For months now, after the country’s vice president Taban Deng, made public a plan to have a half-completed colonial-era Jonglei Canal project revived, protracted debates flood the South Sudanese social media. Clear-cut and distinct camps emerged. On the one hand, a group comprising mainly academia and some members of the public want the plan halted but on the other hand a need for the revival of the colonial-era project is being advocated for by those suggesting that a completed Jonglei Canal would mitigate the recurring floods in the country.
Recently, another component is added to the debates—the dredging of the Bahr el Ghazal basin. This, after dredging equipment, was reported to have arrived from Egypt to Unity, one of the country’s 10 states worst hit by the floods.

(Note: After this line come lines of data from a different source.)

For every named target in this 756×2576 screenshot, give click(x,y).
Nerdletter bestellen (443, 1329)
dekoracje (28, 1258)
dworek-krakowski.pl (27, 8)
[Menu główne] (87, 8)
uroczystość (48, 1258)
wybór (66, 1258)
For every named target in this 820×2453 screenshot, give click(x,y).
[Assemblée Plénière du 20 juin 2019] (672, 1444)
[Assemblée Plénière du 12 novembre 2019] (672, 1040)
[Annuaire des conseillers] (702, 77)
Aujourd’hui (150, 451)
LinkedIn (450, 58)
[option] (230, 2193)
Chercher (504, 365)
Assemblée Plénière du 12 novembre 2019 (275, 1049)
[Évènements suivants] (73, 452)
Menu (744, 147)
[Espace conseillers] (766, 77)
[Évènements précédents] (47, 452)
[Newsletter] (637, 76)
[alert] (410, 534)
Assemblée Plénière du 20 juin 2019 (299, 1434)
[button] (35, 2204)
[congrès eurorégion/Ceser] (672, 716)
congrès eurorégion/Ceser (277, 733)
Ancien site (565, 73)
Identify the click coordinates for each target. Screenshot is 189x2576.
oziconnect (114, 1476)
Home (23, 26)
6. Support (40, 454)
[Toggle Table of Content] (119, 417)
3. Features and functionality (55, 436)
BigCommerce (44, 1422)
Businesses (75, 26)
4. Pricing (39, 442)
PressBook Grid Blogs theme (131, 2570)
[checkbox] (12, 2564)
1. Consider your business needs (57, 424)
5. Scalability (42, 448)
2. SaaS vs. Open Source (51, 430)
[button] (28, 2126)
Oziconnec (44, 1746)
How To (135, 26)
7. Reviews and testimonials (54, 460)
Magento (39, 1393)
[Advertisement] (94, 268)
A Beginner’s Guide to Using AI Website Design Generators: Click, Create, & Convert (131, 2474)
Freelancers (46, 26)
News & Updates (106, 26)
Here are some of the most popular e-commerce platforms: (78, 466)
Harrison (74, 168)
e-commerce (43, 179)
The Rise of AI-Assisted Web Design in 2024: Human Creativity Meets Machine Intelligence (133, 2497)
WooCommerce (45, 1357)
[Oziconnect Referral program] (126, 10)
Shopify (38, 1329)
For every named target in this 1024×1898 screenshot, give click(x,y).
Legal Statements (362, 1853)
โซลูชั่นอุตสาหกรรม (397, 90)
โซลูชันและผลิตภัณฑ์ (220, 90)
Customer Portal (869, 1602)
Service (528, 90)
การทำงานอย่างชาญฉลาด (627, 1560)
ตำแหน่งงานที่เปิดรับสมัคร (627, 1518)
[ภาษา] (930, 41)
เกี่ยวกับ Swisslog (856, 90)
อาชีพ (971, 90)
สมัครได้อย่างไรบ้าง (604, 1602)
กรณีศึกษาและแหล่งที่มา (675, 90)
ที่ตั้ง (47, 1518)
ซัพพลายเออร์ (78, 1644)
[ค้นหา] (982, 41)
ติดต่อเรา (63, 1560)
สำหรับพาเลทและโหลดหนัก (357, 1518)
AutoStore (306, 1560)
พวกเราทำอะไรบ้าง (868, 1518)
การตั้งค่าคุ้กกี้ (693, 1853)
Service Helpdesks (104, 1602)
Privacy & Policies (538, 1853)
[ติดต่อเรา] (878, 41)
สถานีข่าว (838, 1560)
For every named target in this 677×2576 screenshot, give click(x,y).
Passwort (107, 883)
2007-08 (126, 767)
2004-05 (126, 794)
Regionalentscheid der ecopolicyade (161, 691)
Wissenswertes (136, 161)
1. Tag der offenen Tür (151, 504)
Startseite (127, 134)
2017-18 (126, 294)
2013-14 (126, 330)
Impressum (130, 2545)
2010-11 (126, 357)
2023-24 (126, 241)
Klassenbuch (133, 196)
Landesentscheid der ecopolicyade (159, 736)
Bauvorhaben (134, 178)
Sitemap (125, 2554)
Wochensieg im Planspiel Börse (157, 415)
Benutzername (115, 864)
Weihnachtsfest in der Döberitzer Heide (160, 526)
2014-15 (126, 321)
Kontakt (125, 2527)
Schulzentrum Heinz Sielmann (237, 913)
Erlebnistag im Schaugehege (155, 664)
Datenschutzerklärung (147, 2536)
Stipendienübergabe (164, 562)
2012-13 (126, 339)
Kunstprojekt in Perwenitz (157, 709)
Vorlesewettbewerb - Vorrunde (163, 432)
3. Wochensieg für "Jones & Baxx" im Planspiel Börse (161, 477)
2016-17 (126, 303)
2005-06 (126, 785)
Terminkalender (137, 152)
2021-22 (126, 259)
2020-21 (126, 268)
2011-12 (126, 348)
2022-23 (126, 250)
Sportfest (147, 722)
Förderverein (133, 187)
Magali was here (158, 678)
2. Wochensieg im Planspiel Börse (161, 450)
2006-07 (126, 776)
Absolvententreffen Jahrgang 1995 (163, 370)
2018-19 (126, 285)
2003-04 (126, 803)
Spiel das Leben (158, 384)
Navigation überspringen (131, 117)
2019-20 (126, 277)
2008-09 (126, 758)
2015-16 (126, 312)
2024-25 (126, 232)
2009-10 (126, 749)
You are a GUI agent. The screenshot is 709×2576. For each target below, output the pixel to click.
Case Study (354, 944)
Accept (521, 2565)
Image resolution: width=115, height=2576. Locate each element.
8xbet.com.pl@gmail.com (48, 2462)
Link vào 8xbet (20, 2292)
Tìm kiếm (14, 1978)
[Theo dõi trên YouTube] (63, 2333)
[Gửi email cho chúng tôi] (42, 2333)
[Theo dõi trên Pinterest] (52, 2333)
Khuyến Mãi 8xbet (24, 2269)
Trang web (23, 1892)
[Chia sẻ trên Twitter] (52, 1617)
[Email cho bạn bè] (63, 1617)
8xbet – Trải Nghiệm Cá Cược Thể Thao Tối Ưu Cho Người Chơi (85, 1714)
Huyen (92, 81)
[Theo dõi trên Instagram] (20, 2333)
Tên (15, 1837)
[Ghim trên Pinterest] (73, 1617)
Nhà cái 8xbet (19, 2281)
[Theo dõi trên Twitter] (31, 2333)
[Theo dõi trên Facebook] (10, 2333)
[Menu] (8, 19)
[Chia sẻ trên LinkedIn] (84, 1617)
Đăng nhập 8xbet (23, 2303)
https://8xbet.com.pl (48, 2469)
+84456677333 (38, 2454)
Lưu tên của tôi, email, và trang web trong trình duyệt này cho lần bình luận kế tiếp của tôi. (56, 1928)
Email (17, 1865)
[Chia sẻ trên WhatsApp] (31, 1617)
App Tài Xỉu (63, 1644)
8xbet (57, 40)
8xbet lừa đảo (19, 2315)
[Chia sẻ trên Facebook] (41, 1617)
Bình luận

Since 2019, parts of Unity, Jonglei, and Upper Nile states, continued to witness the worst floods in decades. Hundreds of thousands of residents have been uprooted from their homes without food, shelter, and access to healthcare services while several thousand others remain stranded in the floodwaters. In the media, appeals for humanitarian intervention by officials in the aforementioned states hardly miss headlines.
Yet, three years on, no studies have been conducted by the government. A battle for narrative over the Jonglei Canal project is now the order of the day. With the debates taking some forms of hate speech, the flood-stricken populations are torn apart.
A brief historical background
In 1907, Sir Willams Garstin proposed Jonglei Canal. The idea was to increase the volume of water downstream to Sudan and Egypt for use in agriculture. About. About forty years later, an
Egyptian government study approved of the idea and began its implementation.
After the independence in 1956, the Jonglei Canal project remained alive. But it had since been a cause for alarm among Southern Sudanese elites. So, in 1984, seven years into the excavation works, the Jonglei Canal became a history of the past after it was greeted with catcalls by the Sudan People’s Liberation Movement/Army (SPLM/A).
The battle for the narrative
According to opponents, apart from water security threats, a completed Jonglei Canal would pose throughout the riparian states along the Nile, and the Sudd wetlands; one of the world’s largest freshwater ecosystems would be affected. Our country is home to a large fish species sustained by the wetlands. Also, fears of climatic and economic impacts are of concern.
For proponents, however; when Jonglei Canal is completed or if our rivers are dredged, the level of the rising floodwaters would be significantly reduced.
While our country’s constitution grants rights to freedom of expression. As the battle for the narrative rages on, everyone is, of course, obliged to exercise their rights without promoting hate speech (as is the case online) to avoid yet another unrest amidst this shaky peace deal. In parts of the country, for instance, officials and some residents, see the dredging as a relief.
Thanks to the presidency, on Monday, a months-long silence over the matter, was laid to rest with the announcement that expertise would be invited to discuss the issue. For many people, however, it remains to be seen what the anticipated government consultations would bring forth.